* Request *
Rewrite the rows starting at the line containing "You are a computer-use agent. Image resolution: width=900" and ending at the line containing "[x=678, y=32]", swapping "Instruction" for "Command" and leaving everything else unchanged.

* Items *
## begin

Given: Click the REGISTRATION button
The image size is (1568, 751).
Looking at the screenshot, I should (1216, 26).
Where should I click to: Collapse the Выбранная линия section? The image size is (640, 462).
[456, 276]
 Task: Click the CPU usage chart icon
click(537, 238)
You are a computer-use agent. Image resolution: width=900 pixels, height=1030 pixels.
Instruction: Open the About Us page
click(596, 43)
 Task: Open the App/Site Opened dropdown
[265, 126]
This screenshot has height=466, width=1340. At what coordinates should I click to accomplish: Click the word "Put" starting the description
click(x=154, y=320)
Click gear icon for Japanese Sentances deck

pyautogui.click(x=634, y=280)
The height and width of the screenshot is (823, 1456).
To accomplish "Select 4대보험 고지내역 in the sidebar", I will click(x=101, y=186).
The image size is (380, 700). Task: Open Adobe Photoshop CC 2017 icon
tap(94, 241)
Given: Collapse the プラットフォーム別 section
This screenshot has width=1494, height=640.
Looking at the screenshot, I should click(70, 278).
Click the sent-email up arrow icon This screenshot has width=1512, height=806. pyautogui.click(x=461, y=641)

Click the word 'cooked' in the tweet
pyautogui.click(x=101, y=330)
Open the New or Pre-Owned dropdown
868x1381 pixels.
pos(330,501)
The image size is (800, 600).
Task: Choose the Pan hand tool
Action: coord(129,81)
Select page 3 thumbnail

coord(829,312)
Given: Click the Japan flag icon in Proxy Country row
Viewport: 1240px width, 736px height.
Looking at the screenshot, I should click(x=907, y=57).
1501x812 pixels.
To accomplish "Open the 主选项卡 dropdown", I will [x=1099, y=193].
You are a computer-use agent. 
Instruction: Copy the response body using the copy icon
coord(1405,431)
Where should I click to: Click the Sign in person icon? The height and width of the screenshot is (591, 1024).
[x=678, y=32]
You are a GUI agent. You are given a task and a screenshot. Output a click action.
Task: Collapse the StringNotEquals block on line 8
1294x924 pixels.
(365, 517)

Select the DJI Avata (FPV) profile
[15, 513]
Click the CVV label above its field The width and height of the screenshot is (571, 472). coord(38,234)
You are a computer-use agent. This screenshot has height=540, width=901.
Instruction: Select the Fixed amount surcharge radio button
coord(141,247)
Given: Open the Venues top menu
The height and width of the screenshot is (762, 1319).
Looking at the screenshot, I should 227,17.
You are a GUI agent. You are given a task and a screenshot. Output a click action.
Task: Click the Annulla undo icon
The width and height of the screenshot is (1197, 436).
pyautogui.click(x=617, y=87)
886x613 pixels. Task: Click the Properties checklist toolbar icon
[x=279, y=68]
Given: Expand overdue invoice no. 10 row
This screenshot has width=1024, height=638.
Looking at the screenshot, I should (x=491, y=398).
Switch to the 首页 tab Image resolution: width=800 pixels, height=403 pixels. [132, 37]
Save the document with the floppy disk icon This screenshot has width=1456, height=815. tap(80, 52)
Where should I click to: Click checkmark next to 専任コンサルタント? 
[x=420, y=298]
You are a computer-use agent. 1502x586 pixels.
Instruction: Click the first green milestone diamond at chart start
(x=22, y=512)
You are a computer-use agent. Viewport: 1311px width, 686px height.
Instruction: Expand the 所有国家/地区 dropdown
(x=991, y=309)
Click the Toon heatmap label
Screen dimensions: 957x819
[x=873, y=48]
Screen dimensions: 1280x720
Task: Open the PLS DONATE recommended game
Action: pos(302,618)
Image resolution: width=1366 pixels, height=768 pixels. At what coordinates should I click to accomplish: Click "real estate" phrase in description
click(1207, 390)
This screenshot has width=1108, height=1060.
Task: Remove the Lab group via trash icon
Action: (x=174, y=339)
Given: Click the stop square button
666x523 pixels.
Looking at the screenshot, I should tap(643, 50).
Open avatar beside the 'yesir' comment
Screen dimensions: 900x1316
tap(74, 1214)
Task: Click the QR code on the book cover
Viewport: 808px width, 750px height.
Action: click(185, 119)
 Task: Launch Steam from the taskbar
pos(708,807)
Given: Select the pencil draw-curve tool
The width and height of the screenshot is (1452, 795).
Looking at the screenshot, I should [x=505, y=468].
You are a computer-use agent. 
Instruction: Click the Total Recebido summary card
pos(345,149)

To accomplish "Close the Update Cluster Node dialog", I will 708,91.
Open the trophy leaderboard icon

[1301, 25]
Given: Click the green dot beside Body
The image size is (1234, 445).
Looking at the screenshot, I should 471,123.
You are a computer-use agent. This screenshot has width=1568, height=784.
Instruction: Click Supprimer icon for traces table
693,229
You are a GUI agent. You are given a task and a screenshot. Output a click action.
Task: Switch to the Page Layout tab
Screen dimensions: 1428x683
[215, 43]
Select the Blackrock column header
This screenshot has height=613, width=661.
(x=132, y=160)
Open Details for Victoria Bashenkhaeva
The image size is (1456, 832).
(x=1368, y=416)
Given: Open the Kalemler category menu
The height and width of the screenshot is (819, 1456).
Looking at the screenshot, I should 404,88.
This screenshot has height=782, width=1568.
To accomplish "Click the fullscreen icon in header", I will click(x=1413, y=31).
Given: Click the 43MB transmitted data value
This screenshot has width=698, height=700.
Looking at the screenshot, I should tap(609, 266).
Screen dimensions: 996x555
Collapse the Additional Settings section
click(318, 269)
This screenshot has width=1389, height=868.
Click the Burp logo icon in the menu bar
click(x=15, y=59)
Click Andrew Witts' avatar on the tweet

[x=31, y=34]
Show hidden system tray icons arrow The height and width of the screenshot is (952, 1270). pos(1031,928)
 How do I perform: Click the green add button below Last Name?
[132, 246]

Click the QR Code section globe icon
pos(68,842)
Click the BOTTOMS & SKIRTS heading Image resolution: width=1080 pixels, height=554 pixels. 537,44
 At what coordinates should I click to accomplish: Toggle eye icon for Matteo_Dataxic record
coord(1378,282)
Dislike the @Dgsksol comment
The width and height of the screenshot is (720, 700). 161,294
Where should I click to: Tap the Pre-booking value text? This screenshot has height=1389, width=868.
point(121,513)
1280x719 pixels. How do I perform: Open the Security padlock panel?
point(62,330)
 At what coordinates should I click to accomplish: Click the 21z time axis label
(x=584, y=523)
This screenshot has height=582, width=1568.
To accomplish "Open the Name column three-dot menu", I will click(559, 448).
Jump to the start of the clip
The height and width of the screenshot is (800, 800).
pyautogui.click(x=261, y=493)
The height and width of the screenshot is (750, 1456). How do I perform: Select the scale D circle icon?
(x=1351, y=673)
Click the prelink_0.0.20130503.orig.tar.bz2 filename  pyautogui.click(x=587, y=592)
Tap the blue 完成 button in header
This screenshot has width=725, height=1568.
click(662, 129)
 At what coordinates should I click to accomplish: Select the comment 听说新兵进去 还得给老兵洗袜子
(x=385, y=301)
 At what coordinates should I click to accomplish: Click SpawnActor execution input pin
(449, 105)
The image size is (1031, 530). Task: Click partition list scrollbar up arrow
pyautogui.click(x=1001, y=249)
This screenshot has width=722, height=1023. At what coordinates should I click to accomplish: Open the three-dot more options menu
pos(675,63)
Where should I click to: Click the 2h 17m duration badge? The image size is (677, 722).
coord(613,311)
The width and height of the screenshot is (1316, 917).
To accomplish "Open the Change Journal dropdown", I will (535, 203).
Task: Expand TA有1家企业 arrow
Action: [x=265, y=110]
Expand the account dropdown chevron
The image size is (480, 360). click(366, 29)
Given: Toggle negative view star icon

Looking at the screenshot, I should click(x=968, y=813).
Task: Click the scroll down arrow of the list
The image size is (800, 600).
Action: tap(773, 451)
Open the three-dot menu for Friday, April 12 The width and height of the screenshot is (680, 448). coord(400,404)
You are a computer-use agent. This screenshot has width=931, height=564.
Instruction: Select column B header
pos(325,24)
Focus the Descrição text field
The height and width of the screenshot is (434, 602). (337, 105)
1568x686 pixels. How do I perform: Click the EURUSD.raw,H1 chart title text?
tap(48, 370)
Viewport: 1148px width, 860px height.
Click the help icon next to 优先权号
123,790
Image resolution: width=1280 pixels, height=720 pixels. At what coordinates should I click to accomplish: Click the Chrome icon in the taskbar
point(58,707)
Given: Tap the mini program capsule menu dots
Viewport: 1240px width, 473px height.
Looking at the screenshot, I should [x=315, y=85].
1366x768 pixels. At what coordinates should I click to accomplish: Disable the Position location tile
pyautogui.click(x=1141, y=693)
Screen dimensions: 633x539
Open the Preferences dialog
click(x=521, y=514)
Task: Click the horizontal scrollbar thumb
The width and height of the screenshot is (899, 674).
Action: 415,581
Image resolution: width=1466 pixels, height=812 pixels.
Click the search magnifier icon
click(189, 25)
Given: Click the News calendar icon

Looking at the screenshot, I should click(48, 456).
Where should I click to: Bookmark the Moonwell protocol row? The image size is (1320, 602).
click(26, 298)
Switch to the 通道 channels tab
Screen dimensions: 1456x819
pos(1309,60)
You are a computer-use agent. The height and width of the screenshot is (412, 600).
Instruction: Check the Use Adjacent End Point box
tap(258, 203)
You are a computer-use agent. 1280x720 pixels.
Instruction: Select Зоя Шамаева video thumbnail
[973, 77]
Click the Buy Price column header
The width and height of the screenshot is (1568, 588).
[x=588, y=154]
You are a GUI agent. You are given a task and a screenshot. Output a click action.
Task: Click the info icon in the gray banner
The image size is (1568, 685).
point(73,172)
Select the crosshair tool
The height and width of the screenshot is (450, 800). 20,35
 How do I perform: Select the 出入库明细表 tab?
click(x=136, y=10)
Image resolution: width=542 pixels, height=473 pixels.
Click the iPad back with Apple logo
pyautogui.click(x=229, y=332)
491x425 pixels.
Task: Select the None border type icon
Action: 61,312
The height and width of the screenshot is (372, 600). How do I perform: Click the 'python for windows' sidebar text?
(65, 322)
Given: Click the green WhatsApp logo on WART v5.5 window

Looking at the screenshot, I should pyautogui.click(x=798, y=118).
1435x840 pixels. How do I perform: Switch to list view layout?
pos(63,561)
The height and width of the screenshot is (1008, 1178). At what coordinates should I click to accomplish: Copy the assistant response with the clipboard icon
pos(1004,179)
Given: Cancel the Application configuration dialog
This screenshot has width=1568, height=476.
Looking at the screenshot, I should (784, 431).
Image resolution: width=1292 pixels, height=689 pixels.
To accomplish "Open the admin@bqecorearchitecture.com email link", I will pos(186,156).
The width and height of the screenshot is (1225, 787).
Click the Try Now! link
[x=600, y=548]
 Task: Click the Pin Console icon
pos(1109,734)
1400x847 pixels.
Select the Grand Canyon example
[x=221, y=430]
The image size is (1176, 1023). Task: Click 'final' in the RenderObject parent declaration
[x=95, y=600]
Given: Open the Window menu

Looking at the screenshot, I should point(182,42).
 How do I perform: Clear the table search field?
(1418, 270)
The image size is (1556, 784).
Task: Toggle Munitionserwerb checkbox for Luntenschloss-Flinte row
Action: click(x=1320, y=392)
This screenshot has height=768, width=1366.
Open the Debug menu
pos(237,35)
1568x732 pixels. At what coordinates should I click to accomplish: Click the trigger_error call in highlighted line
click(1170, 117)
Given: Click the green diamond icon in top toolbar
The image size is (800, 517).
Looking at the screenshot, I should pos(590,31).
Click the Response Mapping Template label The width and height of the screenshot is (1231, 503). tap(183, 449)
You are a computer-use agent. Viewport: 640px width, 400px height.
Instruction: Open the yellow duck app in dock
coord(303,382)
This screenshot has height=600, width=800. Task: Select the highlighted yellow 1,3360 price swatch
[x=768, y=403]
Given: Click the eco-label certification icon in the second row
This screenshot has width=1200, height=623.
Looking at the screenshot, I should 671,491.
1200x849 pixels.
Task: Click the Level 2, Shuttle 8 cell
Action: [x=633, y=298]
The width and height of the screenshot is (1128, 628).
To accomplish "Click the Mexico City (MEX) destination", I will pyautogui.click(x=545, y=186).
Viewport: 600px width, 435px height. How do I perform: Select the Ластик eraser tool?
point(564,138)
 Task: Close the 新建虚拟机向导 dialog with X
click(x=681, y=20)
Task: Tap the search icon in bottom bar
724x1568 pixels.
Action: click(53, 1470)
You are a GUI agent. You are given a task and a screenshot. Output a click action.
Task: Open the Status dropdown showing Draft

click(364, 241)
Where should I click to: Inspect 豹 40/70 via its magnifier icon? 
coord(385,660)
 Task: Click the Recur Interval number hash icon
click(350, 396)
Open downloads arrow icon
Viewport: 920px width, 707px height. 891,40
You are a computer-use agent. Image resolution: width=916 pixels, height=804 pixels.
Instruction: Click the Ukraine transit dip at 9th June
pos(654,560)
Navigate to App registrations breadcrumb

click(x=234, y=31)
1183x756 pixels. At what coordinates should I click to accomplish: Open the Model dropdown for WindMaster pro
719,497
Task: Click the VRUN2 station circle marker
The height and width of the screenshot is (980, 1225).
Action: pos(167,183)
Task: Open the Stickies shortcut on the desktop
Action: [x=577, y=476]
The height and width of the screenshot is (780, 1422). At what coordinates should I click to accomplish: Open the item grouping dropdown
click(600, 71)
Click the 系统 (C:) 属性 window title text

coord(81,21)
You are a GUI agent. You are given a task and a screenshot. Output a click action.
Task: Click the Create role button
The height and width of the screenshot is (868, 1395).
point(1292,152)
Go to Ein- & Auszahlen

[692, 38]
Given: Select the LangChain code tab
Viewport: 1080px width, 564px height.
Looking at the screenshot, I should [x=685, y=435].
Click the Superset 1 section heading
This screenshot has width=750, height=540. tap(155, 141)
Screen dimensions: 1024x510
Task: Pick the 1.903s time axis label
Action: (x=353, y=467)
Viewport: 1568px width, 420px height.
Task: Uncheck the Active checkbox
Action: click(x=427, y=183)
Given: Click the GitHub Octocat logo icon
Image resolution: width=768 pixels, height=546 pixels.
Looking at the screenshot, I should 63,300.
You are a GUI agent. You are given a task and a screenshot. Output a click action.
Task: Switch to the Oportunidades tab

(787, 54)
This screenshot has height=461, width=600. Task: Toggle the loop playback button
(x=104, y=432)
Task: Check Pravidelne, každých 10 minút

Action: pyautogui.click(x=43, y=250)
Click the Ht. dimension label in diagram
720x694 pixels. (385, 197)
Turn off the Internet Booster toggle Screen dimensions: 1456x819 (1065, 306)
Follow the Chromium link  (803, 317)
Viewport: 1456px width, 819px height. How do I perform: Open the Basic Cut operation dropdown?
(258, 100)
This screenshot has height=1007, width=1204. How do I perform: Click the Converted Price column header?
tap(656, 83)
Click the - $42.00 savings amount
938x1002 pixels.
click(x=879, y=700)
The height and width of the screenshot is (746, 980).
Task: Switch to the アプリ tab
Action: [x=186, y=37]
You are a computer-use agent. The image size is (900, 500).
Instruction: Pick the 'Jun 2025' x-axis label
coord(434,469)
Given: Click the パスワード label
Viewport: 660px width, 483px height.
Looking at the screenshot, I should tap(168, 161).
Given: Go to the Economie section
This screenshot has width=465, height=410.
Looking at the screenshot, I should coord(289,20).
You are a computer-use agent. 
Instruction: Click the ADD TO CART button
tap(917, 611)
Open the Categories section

## end

* Task response *
You are a computer-use agent. Image resolution: width=900 pixels, height=1030 pixels.
Command: Open the About Us page
click(596, 43)
 Task: Open the App/Site Opened dropdown
[265, 126]
This screenshot has height=466, width=1340. At what coordinates should I click to accomplish: Click the word "Put" starting the description
click(x=154, y=320)
Click gear icon for Japanese Sentances deck

pyautogui.click(x=634, y=280)
The height and width of the screenshot is (823, 1456).
To accomplish "Select 4대보험 고지내역 in the sidebar", I will click(x=101, y=186).
The image size is (380, 700). Task: Open Adobe Photoshop CC 2017 icon
tap(94, 241)
Given: Collapse the プラットフォーム別 section
This screenshot has width=1494, height=640.
Looking at the screenshot, I should click(70, 278).
Click the sent-email up arrow icon This screenshot has width=1512, height=806. pyautogui.click(x=461, y=641)

Click the word 'cooked' in the tweet
pyautogui.click(x=101, y=330)
Open the New or Pre-Owned dropdown
868x1381 pixels.
pos(330,501)
The image size is (800, 600).
Task: Choose the Pan hand tool
Action: coord(129,81)
Select page 3 thumbnail

coord(829,312)
Given: Click the Japan flag icon in Proxy Country row
Viewport: 1240px width, 736px height.
Looking at the screenshot, I should click(x=907, y=57).
1501x812 pixels.
To accomplish "Open the 主选项卡 dropdown", I will [x=1099, y=193].
You are a computer-use agent. 
Command: Copy the response body using the copy icon
coord(1405,431)
Where should I click to: Click the Sign in person icon? The height and width of the screenshot is (591, 1024).
[x=678, y=32]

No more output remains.